***** Reading text

Nasir moved to Tehran with his wife and child four years ago in a bid to find work. Because of droughts, it was no longer possible for him to run a farm and work his father’s land. Now he works as a driver’s assistant on heavy and plant machinery.
When the family first came to Tehran, conditions were a little better. They rented a 75 square meter, two-bedroom apartment for in the neighborhood of Bryank. But every year the rents increased. And this year, when the landlord announced the new hike, they found it was beyond their means and were forced to open it up to share with other families.
This year, Nasir had to pay a deposit of 80 million tomans (US$2,840) and rent of three million tomans ($106) for the dated apartment, which is on the third floor of their building without any elevator access or parking. He and his wife fell out a great deal over the sharing arrangement before she finally agreed they could make room for a young couple.
“When the managing agents announced the rent increase and saw how upset I was, he felt sorry for me,” Nasir tells IranWire. “He said he was trying to convince the landlord to rent his apartment out to two separate families. There was no choice. Between staying in this city, and having the same job and sharing, and returning to a city where there was neither work nor water for agriculture, I had to accept his offer. We share the flat with Mehdi, the son of a relative of ours who had also come to Tehran and managed to find a job as a caretaker somewhere. Due to the heavy rent, he hadn’t managed to bring his wife to Tehran before now.”
Now, he says, “We men are usually not at home from morning to evening, and we come home tired and stuffed at seven or eight o’clock at night. But the women are usually together during the day and have come to terms with this shared life. It might not seem like it would be, but may it’s a really difficult situation. It’s really hard for me to pay even half the rent; I got a loan for 70 million tomans of the deposit and have to pay 1.6 million back a month on the interest. Now imagine, as an assistant driver, I’ve got to pay half of this amount, which means one and a half million tomans a month, because I received a 70 million deposit loan and I have to pay 1.6 million tomans a month for the interest. Now imagine, with an assistant driver job, I have to pay three million for the rent and the deposit. I can barely cover our daily living expenses.”

**********

_Work task_.
Write out the part of the article about Nasir's rent in Tehran starting with "Nasir moved to" and going on through "with other families.". The data that follows comes from a different source.

***** Provided records

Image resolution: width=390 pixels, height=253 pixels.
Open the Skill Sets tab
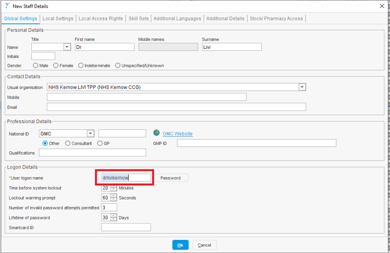click(139, 19)
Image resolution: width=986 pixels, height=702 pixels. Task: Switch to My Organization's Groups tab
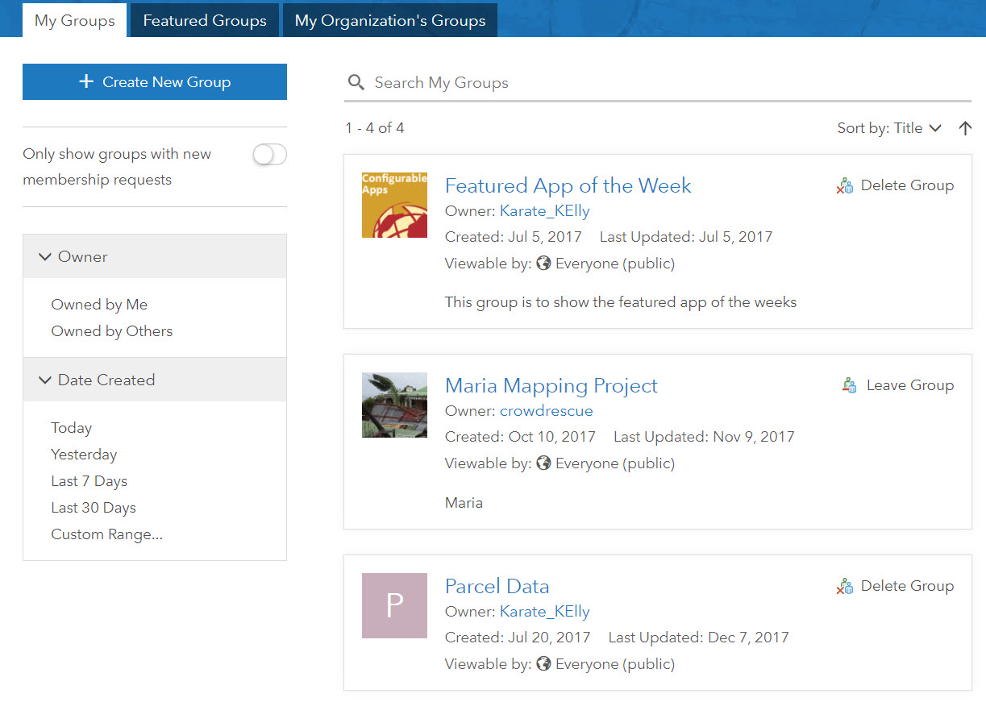click(390, 20)
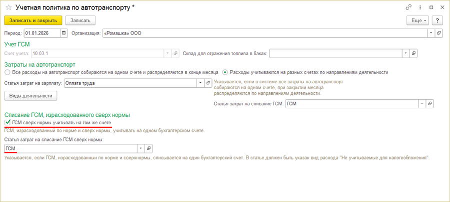Viewport: 450px width, 202px height.
Task: Open Организация record with the open-form icon
Action: point(439,33)
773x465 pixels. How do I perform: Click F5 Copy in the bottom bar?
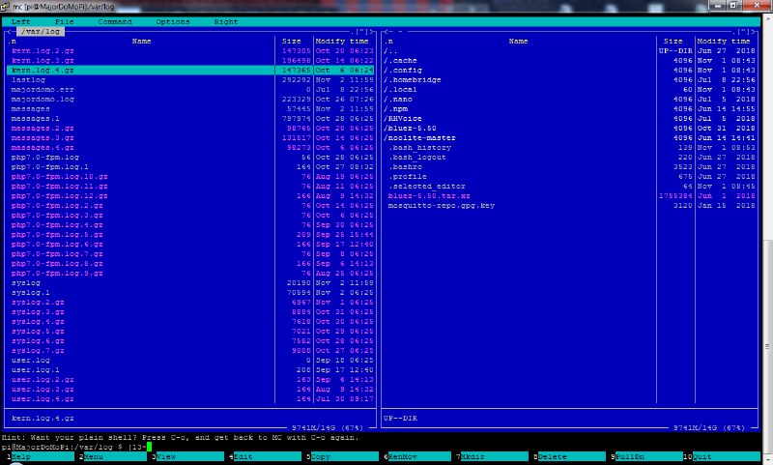coord(346,455)
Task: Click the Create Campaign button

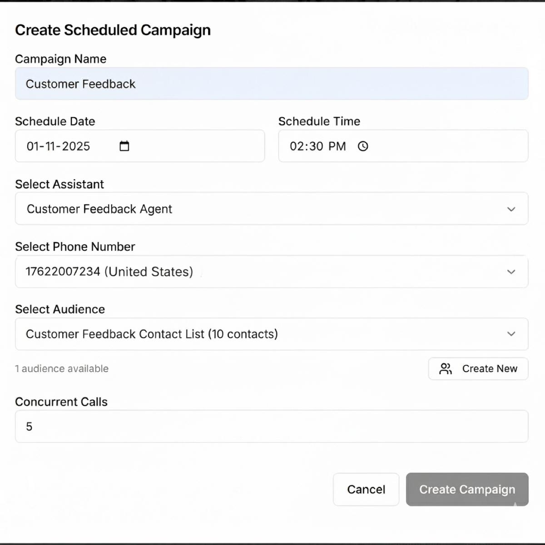Action: point(467,489)
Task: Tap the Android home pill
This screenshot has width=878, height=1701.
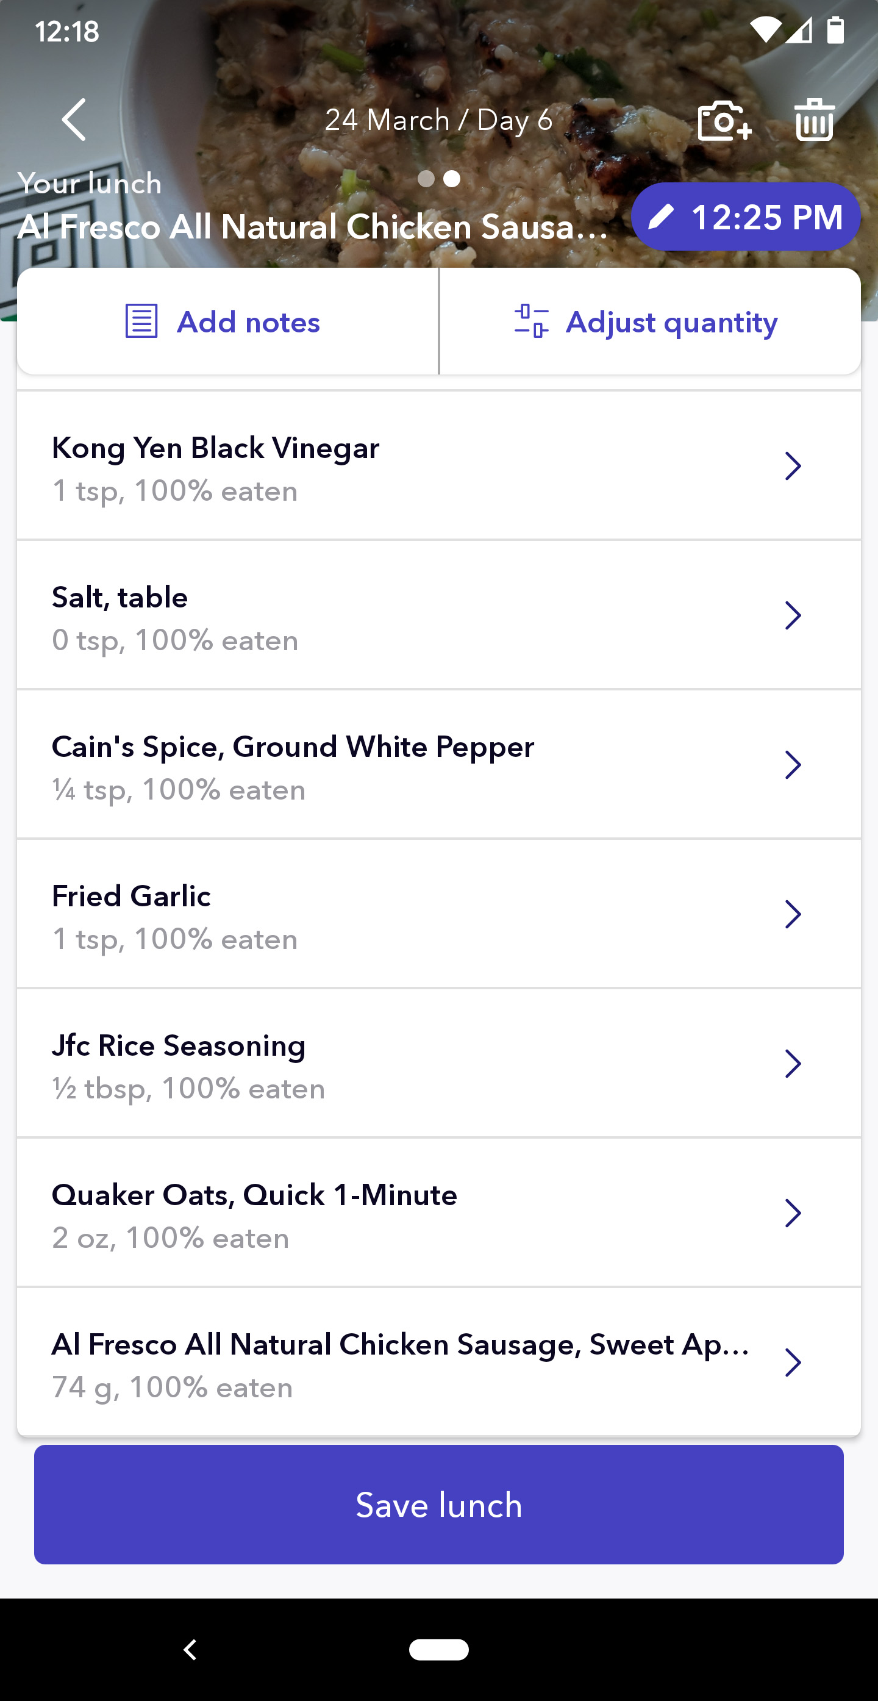Action: (x=438, y=1649)
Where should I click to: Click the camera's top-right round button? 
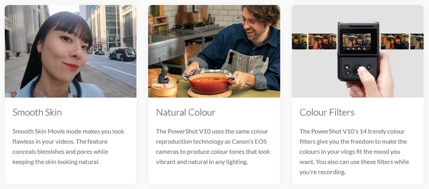pos(369,67)
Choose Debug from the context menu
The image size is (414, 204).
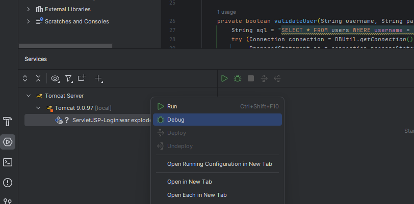pyautogui.click(x=175, y=120)
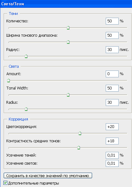This screenshot has width=132, height=187.
Task: Focus the Ширина тонового диапазона input field
Action: 112,35
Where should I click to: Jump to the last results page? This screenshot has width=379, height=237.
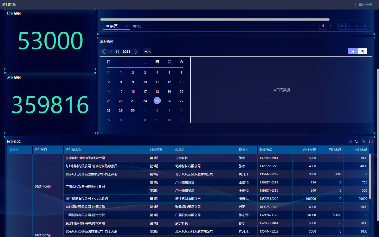pos(364,26)
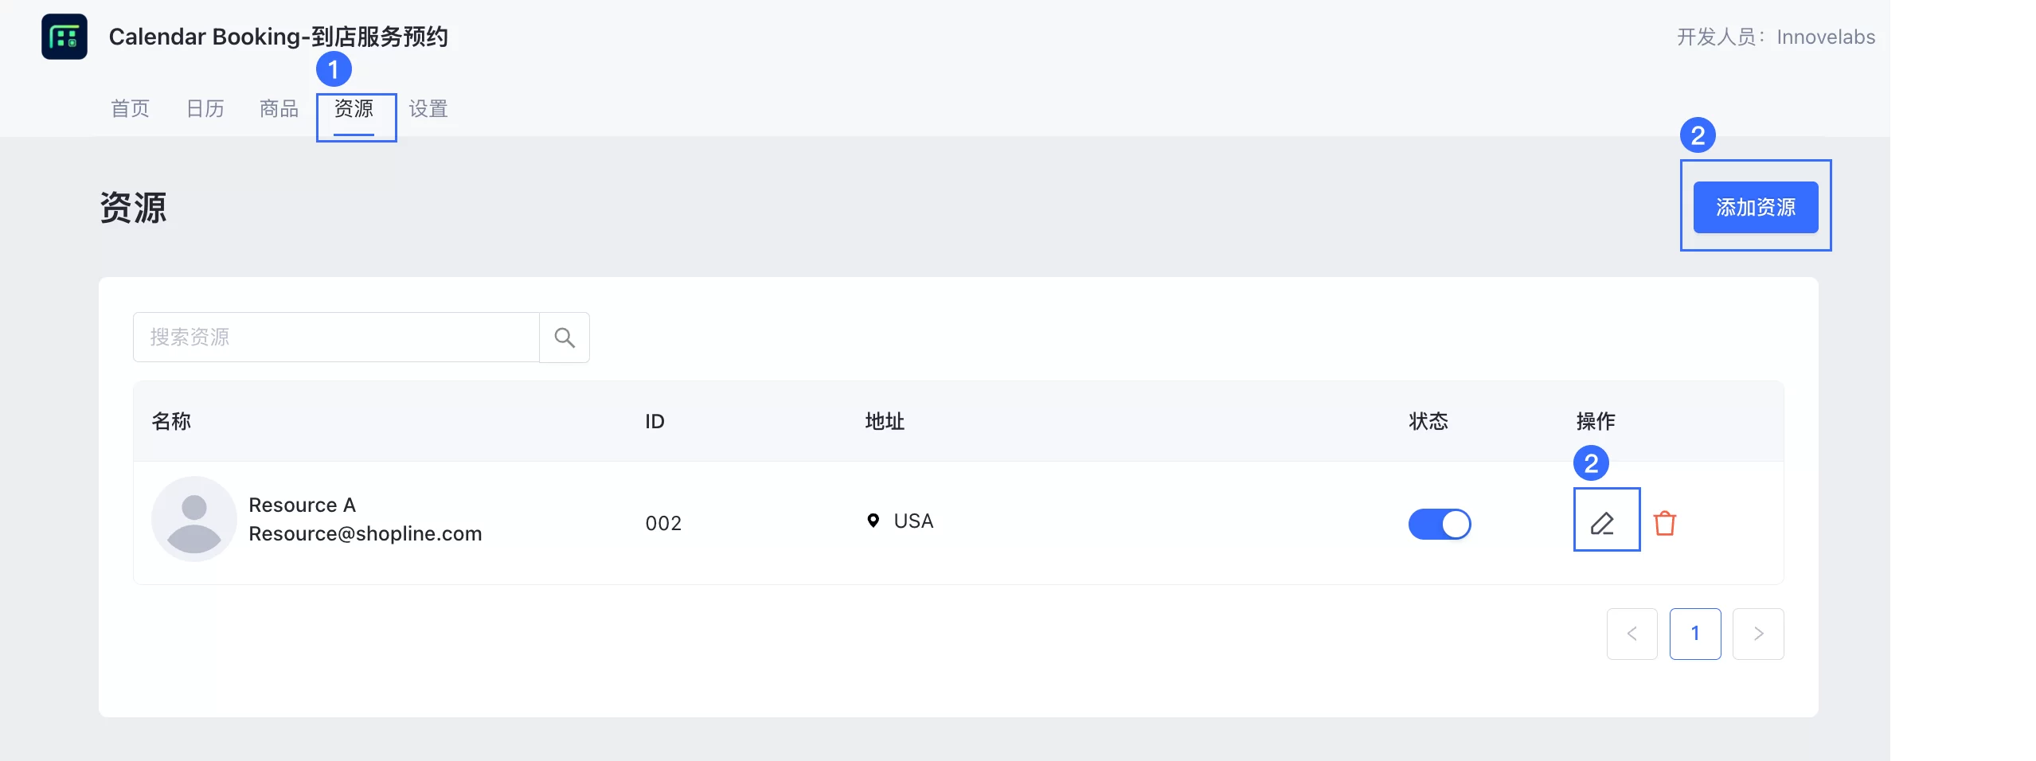Open the 商品 tab
This screenshot has width=2036, height=761.
[x=279, y=108]
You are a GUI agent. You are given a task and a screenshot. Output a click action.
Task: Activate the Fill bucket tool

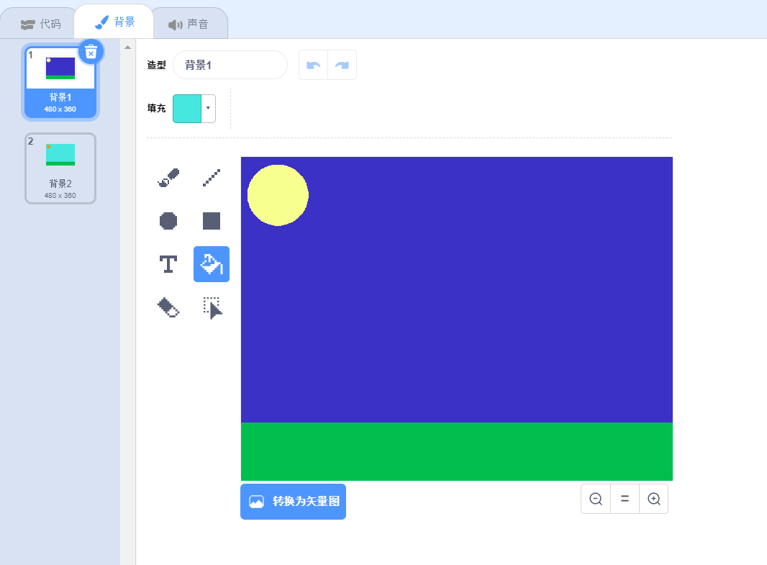[x=211, y=264]
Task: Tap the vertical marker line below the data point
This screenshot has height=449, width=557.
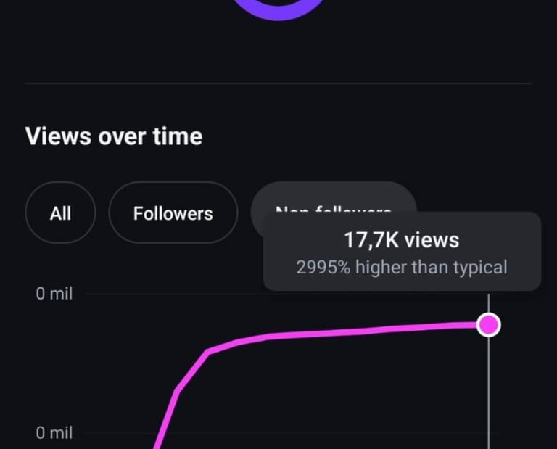Action: click(x=490, y=392)
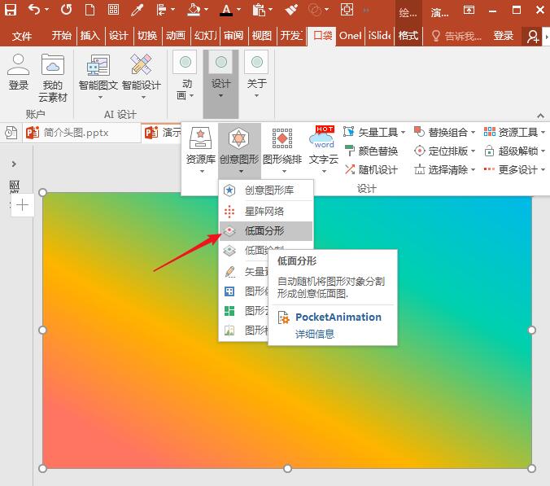The width and height of the screenshot is (550, 486).
Task: Click the 登录 account login icon in ribbon
Action: [x=18, y=74]
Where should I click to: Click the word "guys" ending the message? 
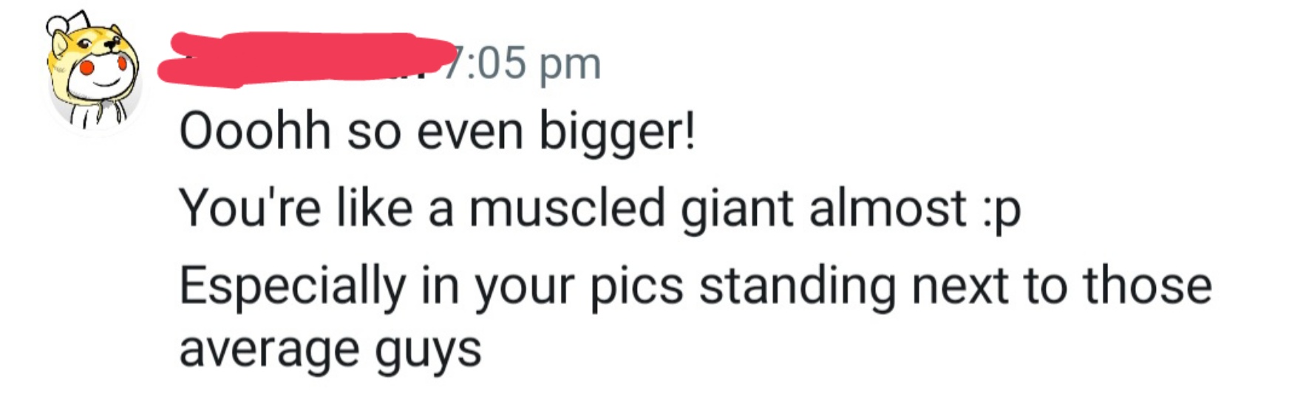(x=427, y=350)
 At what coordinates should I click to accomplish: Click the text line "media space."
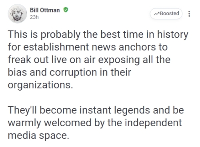(x=38, y=135)
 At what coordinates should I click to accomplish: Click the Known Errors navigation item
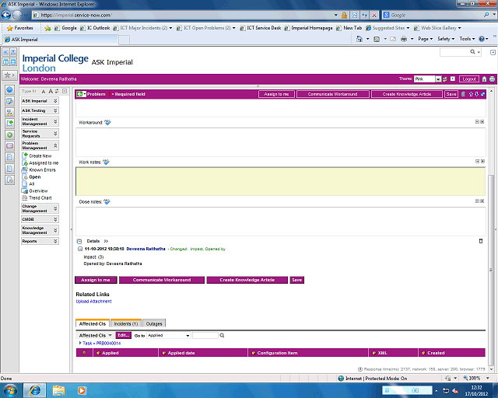42,169
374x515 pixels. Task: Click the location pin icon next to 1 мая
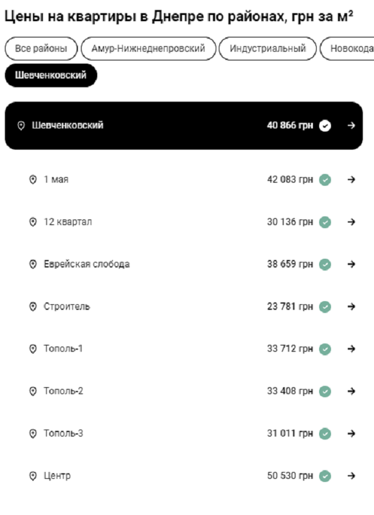(x=33, y=180)

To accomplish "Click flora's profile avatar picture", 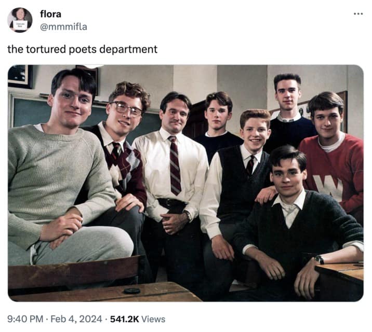I will click(20, 20).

**********

_Answer to this exercise_.
Nasir moved to Tehran with his wife and child four years ago in a bid to find work. Because of droughts, it was no longer possible for him to run a farm and work his father’s land. Now he works as a driver’s assistant on heavy and plant machinery.
When the family first came to Tehran, conditions were a little better. They rented a 75 square meter, two-bedroom apartment for in the neighborhood of Bryank. But every year the rents increased. And this year, when the landlord announced the new hike, they found it was beyond their means and were forced to open it up to share with other families.